Sinto muito, mas ela não tem responsabilidade alguma. Isso é violência contra uma criança, assim como boa parte do que lhe aconteceu na adolescência. Ela mesma diz que era uma adolescente confusa. Ela não entendia o que estava acontecendo com seu corpo e se sentia sozinha. Bell se descreve como uma menina-moleca e, quando chegou à puberdade, isso causou um problema com os meninos com os quais ela se dava bem antes. Ela também se sentia atraída por meninas.
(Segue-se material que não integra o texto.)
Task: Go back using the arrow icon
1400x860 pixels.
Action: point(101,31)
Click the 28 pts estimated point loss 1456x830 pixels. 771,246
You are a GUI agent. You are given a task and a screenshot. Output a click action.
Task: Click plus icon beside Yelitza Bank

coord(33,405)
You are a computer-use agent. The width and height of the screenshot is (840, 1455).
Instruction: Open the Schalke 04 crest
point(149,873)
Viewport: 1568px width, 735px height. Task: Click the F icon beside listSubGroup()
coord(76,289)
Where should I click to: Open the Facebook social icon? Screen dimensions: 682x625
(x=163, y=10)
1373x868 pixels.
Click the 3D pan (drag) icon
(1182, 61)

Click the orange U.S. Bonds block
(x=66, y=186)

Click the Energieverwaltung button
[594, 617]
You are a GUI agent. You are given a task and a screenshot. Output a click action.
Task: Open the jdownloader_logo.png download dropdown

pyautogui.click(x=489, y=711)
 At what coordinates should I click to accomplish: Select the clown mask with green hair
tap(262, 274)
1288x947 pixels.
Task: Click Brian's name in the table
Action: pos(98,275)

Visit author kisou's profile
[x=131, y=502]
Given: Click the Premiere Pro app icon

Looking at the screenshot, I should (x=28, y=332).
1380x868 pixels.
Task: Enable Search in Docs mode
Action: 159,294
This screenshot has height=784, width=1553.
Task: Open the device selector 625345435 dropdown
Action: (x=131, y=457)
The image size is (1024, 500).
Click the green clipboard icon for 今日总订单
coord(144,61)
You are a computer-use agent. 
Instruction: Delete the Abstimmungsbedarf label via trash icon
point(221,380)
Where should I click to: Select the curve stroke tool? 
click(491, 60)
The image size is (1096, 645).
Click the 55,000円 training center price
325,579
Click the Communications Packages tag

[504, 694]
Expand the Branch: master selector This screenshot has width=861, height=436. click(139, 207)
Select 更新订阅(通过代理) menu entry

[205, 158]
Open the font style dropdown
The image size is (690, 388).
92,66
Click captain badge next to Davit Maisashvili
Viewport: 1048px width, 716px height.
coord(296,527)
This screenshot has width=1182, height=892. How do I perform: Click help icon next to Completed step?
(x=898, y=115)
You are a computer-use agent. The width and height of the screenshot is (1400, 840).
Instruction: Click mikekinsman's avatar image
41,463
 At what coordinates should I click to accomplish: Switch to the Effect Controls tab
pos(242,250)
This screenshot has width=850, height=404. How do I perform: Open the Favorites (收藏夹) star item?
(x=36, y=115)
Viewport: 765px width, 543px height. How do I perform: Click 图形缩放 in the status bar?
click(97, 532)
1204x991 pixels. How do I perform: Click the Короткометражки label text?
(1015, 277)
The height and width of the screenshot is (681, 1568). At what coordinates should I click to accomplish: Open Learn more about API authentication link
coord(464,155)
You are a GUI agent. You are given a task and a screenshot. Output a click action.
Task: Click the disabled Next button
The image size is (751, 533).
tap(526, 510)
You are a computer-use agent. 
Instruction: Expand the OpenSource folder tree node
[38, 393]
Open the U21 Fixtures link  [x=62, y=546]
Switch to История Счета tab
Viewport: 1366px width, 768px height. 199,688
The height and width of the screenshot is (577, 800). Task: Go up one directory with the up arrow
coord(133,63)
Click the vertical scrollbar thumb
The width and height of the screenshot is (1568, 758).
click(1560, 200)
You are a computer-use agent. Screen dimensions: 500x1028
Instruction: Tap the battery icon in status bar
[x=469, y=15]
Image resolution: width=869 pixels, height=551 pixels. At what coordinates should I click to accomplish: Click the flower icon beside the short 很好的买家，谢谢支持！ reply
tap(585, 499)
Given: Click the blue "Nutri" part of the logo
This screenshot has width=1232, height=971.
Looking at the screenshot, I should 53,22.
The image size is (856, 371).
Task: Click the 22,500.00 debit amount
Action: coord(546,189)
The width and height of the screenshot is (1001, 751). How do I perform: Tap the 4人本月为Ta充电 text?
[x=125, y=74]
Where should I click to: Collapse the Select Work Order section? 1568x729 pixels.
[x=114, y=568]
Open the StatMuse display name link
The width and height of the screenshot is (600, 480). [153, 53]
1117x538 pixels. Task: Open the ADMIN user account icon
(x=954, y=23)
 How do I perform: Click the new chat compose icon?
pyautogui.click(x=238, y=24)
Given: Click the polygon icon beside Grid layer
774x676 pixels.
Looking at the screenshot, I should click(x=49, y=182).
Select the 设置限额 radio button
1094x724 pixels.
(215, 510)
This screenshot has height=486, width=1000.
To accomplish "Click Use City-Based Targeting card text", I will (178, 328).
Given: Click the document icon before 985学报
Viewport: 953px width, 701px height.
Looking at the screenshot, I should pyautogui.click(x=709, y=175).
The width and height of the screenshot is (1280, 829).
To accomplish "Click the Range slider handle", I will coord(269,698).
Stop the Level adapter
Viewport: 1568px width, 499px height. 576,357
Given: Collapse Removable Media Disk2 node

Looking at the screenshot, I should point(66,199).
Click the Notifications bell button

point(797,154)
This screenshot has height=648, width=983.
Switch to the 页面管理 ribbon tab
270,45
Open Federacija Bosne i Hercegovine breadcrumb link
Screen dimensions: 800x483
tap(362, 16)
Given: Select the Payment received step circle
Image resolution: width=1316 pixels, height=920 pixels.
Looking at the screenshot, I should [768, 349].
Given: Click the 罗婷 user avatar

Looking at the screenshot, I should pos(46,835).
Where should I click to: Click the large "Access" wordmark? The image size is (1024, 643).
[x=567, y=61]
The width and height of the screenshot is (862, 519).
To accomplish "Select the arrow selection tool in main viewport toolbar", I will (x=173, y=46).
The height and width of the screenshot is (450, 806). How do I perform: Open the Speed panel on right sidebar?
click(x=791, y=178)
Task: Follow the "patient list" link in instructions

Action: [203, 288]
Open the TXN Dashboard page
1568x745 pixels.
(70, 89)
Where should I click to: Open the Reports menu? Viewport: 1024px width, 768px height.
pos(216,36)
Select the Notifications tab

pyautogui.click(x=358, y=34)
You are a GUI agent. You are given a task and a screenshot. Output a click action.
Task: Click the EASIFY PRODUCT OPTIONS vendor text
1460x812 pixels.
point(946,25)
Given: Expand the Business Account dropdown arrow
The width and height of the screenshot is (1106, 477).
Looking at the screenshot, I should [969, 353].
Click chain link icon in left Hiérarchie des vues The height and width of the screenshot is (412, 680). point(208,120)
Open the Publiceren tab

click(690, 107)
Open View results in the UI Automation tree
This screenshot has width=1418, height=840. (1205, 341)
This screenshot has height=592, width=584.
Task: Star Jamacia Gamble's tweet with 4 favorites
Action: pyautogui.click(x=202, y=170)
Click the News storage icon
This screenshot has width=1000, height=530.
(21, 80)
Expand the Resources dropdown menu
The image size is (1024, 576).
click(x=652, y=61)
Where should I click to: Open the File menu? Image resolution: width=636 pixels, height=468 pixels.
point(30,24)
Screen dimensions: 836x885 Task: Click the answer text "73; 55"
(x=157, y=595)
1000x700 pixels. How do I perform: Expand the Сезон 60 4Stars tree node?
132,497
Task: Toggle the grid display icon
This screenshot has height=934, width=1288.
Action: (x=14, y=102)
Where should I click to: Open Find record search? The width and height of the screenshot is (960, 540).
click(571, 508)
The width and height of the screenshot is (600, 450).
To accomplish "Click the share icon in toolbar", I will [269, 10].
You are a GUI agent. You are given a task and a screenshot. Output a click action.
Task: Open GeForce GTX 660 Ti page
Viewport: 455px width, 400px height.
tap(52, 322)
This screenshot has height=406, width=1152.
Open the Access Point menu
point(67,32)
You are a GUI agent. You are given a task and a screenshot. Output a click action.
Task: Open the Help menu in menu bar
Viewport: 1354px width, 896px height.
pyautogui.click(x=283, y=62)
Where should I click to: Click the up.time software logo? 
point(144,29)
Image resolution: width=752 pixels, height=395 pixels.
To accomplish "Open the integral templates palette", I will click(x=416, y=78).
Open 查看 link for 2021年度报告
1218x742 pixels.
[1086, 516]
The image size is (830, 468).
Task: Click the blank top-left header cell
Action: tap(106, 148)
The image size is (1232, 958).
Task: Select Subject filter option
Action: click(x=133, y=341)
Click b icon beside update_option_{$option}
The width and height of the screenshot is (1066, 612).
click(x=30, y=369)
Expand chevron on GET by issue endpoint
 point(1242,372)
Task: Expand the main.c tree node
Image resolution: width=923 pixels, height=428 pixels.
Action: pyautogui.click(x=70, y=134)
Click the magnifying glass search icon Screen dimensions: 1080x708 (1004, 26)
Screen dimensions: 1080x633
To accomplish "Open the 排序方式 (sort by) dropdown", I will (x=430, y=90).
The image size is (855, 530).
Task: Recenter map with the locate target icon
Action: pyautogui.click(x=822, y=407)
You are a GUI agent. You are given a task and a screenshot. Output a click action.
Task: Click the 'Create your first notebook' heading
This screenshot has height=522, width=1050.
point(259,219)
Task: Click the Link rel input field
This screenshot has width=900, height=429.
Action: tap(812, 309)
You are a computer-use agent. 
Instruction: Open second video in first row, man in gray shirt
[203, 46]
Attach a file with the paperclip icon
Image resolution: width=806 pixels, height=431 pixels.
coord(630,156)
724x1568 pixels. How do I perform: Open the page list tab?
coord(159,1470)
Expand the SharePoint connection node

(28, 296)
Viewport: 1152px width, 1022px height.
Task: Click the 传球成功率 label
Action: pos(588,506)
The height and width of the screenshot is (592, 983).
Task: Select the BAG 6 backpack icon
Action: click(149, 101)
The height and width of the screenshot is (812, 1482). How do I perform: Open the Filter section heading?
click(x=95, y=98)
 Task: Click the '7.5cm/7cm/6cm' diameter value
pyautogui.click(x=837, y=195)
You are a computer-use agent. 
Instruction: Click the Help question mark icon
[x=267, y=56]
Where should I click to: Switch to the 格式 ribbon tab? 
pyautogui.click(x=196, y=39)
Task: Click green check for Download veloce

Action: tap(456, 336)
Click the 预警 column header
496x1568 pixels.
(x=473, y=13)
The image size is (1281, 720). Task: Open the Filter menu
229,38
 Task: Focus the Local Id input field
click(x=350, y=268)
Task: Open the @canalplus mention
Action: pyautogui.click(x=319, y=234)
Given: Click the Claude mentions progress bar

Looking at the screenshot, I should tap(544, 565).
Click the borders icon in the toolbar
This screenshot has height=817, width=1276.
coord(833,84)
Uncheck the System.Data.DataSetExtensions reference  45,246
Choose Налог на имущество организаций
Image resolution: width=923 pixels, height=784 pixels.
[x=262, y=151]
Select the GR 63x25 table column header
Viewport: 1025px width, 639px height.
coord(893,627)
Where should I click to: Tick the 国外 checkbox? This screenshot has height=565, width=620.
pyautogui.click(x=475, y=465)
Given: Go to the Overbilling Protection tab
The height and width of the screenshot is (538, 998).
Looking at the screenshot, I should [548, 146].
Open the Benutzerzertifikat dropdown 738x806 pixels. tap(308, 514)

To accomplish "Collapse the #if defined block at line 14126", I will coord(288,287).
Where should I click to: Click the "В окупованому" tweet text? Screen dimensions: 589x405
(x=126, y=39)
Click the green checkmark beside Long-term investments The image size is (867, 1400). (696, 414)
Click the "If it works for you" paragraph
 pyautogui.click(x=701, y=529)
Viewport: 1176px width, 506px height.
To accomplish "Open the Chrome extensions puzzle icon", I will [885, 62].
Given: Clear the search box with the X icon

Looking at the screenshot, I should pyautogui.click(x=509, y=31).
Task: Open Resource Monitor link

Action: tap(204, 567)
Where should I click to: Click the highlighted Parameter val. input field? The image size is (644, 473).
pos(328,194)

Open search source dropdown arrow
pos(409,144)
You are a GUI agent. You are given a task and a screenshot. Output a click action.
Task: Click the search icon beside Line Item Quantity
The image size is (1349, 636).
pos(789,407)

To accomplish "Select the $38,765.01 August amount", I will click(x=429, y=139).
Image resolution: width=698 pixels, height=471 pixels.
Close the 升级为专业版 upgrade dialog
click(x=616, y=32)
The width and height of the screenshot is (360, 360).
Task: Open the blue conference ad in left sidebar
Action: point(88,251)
Assim, quando lhe deram a oportunidade de virar menino, aquilo lhe pareceu a solução para todos os seus problemas.
Ela começou a se consultar com um psicólogo aos 15 anos e foi diagnosticada com disforia de gênero. Bell conta:
“Eu teimava em dizer que queria a transição. Era o tipo de coisa tipicamente adolescente. O fato é que eu era uma menina insegura com meu corpo, que foi abandonada pelos pais, que se sentia alienada dos amigos, que sofria de ansiedade e depressão e que tinha dificuldades com a orientação sexual”.
Mas o que os adultos fizeram? Eles fizeram experiências com Bell.
Cinco anos mais tarde, ela se submeteria a procedimentos para reverter a transição. Mas a mastectomia não podia ser desfeita. Aquela “pausa” na puberdade e as doses de testosterona têm consequências para a vida toda. Adolescentes não pensam em infertilidade e na amamentação. Para isso servem os adultos. Mas os adultos decepcionaram Keira Bell. E os adultos parecem cada vez mais ausentes de discussões sobre temas perigosos como a ideologia de gênero, que o Papa Francisco descreveu como uma bomba nuclear jogada sobre a Humanidade. Bell é uma das vítimas.
Aos 24 anos, ela hoje é capaz de refletir:
“Quanto mais a transição avançava, mais eu percebia que não era homem, e jamais seria. Hoje em dia nos dizem que, quando alguém sofre de disforia de gênero, isso reflete a identidade ‘real’ da pessoa, que o desejo para mudar de gênero se impõe. Mas não foi o meu caso. À medida que amadureci, percebi que a disforia de gênero era sintoma da minha tristeza em geral, não a causa”.
Nos dias que se seguiram à Páscoa, o governador do Arkansas, Asa Hutchinson, vetou uma lei que proibiria experimentos desse tipo em menores de idade. Por sorte, os deputados do estado derrubaram o veto. Mas o que passou pela cabeça dele? Não é certo pedir coragem para se proteger crianças de violência. Ainda assim, a ideologia impede os adultos de verem a situação com clareza.
Devemos mais a nossas crianças. Os adultos fracassaram com Keira Bell. A coragem dela deveria nos fazer protegermos outros menores de idade do inferno pelo qual ela teve de passar. A puberdade é difícil sem a falsa compaixão da ideologia de gênero. Os adultos precisam crescer e impedir o contágio e ao mesmo tempo serem solidárias com pessoas que realmente sofrem de disforia de gênero. Não é preconceito proteger menores de idade de danos permanentes.
Kathryn Jean Lopez é membro do National Review Institute e editora da National Review.